Beyond a wide space on the other side of the grill was a fine wire netting, so heavy that only a shade, a brush of a veil, a suggestion of a smile could penetrate. A soft sound came through the blackness, and a voice unthinkably sweet said: “Buenos días, Rosa mía.” It was the Sister Margarita, who had been thirty years behind those bars without a glimpse of friends, buried to the evils of the world, consecrated to Santa Rosa.
The voice began to speak.
“Our glorious Rosa! Let me tell you that when she was only three years old the lid of a heavy chest fell upon her thumb. She looked up at her mother and smiled. She concealed stinging herbs in her gloves, and when visitors came, she rubbed pepper into her eyes, so that she could neither see them nor think of what they were saying. Rosa santísima!
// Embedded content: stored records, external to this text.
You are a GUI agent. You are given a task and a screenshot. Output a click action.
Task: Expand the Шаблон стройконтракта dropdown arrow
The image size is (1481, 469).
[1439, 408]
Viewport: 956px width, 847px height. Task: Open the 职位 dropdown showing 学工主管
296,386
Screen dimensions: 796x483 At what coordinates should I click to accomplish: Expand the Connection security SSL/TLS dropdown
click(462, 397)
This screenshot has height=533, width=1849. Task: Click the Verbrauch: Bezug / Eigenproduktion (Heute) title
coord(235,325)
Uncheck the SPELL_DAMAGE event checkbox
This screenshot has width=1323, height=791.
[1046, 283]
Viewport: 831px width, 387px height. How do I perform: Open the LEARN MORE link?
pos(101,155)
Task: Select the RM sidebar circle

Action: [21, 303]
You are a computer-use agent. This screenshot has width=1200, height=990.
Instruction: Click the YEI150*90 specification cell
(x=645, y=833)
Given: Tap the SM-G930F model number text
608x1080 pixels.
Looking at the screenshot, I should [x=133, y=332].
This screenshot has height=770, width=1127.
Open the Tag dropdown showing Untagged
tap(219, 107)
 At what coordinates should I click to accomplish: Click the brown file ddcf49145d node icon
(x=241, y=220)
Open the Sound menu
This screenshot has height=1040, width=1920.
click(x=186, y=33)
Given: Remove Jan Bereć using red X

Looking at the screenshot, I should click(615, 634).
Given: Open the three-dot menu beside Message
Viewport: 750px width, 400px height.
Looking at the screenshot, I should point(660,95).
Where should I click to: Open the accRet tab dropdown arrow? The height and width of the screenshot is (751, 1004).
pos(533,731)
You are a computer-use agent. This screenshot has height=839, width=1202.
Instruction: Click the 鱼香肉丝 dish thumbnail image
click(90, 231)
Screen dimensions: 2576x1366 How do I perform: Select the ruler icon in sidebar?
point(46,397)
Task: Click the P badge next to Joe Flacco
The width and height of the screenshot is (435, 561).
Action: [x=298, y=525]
“When she sang to her garden the canticle: ‘O all ye green things of the earth, bless ye the Lord,’ the trees clapped their leaves together, and even the vegetables lifted up murmurs of praise. She invented hymns to the Virgin and sang them antiphonally with a bird, though she was often surprised at being able to understand the speech of unbaptized beings. One day in the garden a black and white butterfly hovered above her. Thenceforth she understood that it was decreed that she should enter the order of Saint Dominicus. Her life from that time on was a series of acts of self-mortification. Rosa inocentísima!
“She divided her day into twelve hours of prayer, ten hours of millinery work, and two hours of sleep. She was constantly aware of the presence of the angels. Rosa purísima!
“At sixteen she entered the sisterhood. She prayed to a picture of Christ until it broke into a sweat. She prepared clothing for the infant Jesus by prayer—fifty litanies, nine hundred rosaries, and five days of fasting made him a little garment; and for toys, she said: ‘I give my tears, my sighs, my heart, and soul.’
“She wore a belt lined with nails, which she locked about her, and threw the key down a well. Half the nail belt is in the Santuario of Santa Rosa, where the well was. It went dry on the day of her death.
“She died here in ecstasy on this very spot at the age of thirty. Rosa gloriosísima!”
I spoke with the voice. I asked about Santa Rosa’s shrine with its thousands of little silver ex-votos in Santo Domingo.
“Yes, that is where she lies buried, except once a year on the thirtieth of August, when she journeys to the cathedral and back.